= Required tasks =
1. In the fibrosis text, rewrite the part between "Strong preclinical and" and "and clinical immunosuppression.", inclusive, replacing "rapalogs" with "rapamycin analogs".
2. According to the fibrosis text, what do immunocompromised mice exhibit during wound repair in preclinical models?
-- Provided text follows --
Alternatively myofibroblasts have been the focus of extensive research in fibrosis, given their role in secreting ECM and collagen along with their fundamental contribution to wound contracture. Epithelial-mesenchymal transition (EMT), a process whereby fully differentiated epithelial cells undergo transition to a mesenchymal phenotype giving rise to myofibroblasts. EMT is increasingly recognized as a contributing factor to tissue fibrosis following epithelial injury and a fundamental process involved in carcinogenesis and metastasis. Inhibition of mTOR signaling through rapamycin has been shown to attenuate the process of EMT. This offers additional mechanistic rationale for mTOR inhibition as a therapeutic strategy in human fibrosis.

Strong preclinical and human evidence also offers support for the use of rapalogs beyond its effects modulating the end-effectors of fibrinogenesis (fibroblasts & myofibroblasts). In preclinical models, immunocompromised mice exhibit decreased fibrosis during wound repair [5]. T-cell signaling appears to be a large contributor to fibrinogenesis across multiple organ systems with T-cell-mediated mechanisms key regulators of fibrotic repair. Interestingly rapalogs are utilized clinically in the transplant setting for T-cell inhibition and clinical immunosuppression.
-- Provided text concluded --
-- Data follows --
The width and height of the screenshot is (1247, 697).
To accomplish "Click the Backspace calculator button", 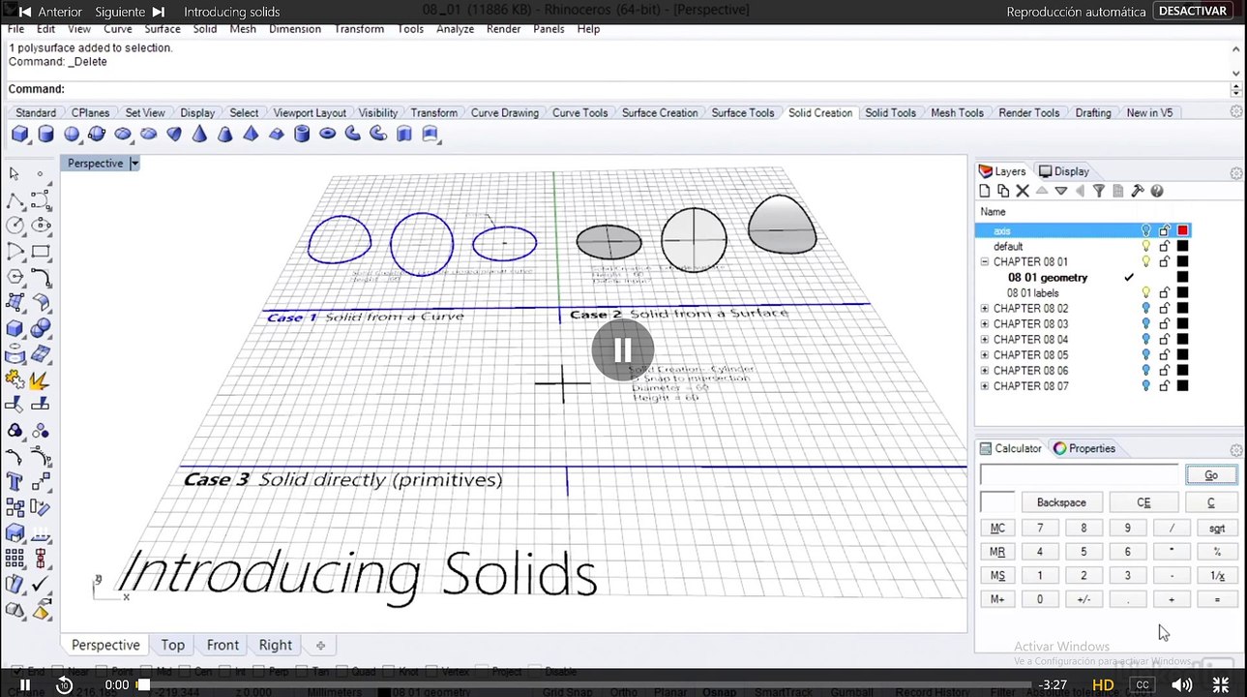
-- Data concluded --
-- Data follows --
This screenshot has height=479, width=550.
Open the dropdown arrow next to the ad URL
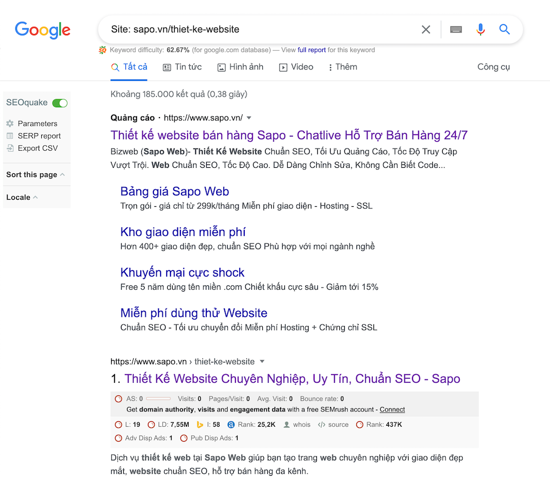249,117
-- Data concluded --
= Results of the tasks =
1.
Strong preclinical and human evidence also offers support for the use of rapamycin analogs beyond its effects modulating the end-effectors of fibrinogenesis (fibroblasts & myofibroblasts). In preclinical models, immunocompromised mice exhibit decreased fibrosis during wound repair [5]. T-cell signaling appears to be a large contributor to fibrinogenesis across multiple organ systems with T-cell-mediated mechanisms key regulators of fibrotic repair. Interestingly rapamycin analogs are utilized clinically in the transplant setting for T-cell inhibition and clinical immunosuppression.

2. Decreased fibrosis.